How to find duplicate rows pandas

PandasHow-ToBeginner · 3 min read

How to Find Duplicate Rows in pandas DataFrame

Use the duplicated() method in pandas to find duplicate rows in a DataFrame. It returns a boolean Series indicating which rows are duplicates. You can filter the DataFrame using this Series to see or remove duplicates.

📐

Syntax

The duplicated() method checks for duplicate rows in a DataFrame and returns a boolean Series. Key parameters include:

subset: Specify columns to check for duplicates instead of all columns.
keep: Controls which duplicates to mark as True. Options are 'first' (default), 'last', or False (mark all duplicates).

python

DataFrame.duplicated(subset=None, keep='first')

💻

Example

This example shows how to find duplicate rows in a pandas DataFrame and filter them out.

python

import pandas as pd

data = {'Name': ['Alice', 'Bob', 'Alice', 'David', 'Bob'],
        'Age': [25, 30, 25, 40, 30],
        'City': ['NY', 'LA', 'NY', 'Chicago', 'LA']}
df = pd.DataFrame(data)

# Find duplicate rows
duplicates = df.duplicated()

# Show boolean Series indicating duplicates
print(duplicates)

# Filter and show only duplicate rows
print(df[duplicates])

Output

0 False 1 False 2 True 3 False 4 True dtype: bool Name Age City 2 Alice 25 NY 4 Bob 30 LA

⚠️

Common Pitfalls

Common mistakes when finding duplicates include:

Not specifying subset when you want to check duplicates only on certain columns.
Misunderstanding the keep parameter, which controls which duplicates are marked as True.
Forgetting that duplicated() marks duplicates as True except the first occurrence by default.

python

import pandas as pd

data = {'Name': ['Alice', 'Bob', 'Alice', 'David', 'Bob'],
        'Age': [25, 30, 25, 40, 30],
        'City': ['NY', 'LA', 'NY', 'Chicago', 'LA']}
df = pd.DataFrame(data)

# Wrong: Checking duplicates without subset when only 'Name' matters
print(df.duplicated())

# Right: Check duplicates only on 'Name'
print(df.duplicated(subset=['Name']))

# Using keep=False to mark all duplicates
print(df.duplicated(keep=False))

Output

0 False 1 False 2 True 3 False 4 True dtype: bool 0 False 1 False 2 True 3 False 4 True dtype: bool 0 True 1 True 2 True 3 False 4 True dtype: bool

📊

Quick Reference

Summary of duplicated() parameters:

Parameter	Description	Default
subset	Columns to consider for identifying duplicates	None (all columns)
keep	Which duplicates to mark as True: 'first', 'last', or False (all duplicates)	'first'
inplace	Whether to modify the DataFrame in place (not used with duplicated())	False

✅

Key Takeaways

Use pandas.DataFrame.duplicated() to find duplicate rows as a boolean Series.

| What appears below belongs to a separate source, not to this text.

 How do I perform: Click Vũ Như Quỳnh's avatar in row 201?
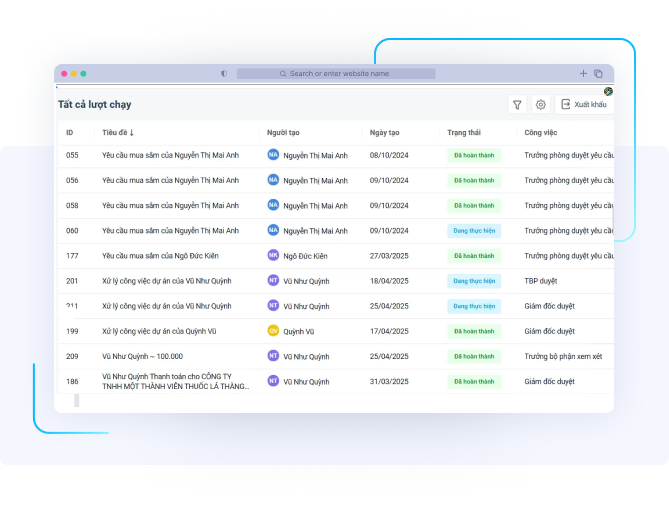(x=273, y=281)
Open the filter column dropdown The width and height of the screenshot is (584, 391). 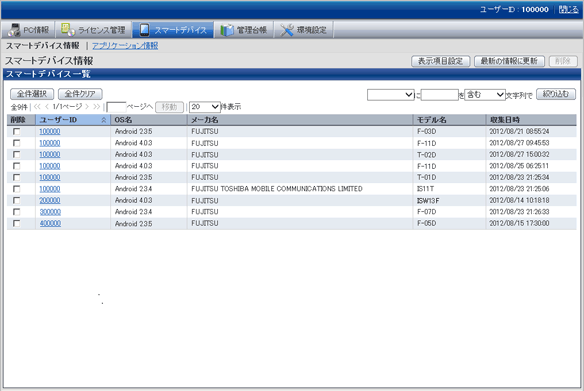[391, 95]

Specify subset to check duplicates on specific columns only.

The keep parameter controls which duplicates are marked True; 'first' keeps the first occurrence.

Filter the DataFrame with the boolean Series to view or remove duplicates.

Use keep=False to mark all duplicates as True if you want to see every repeated row.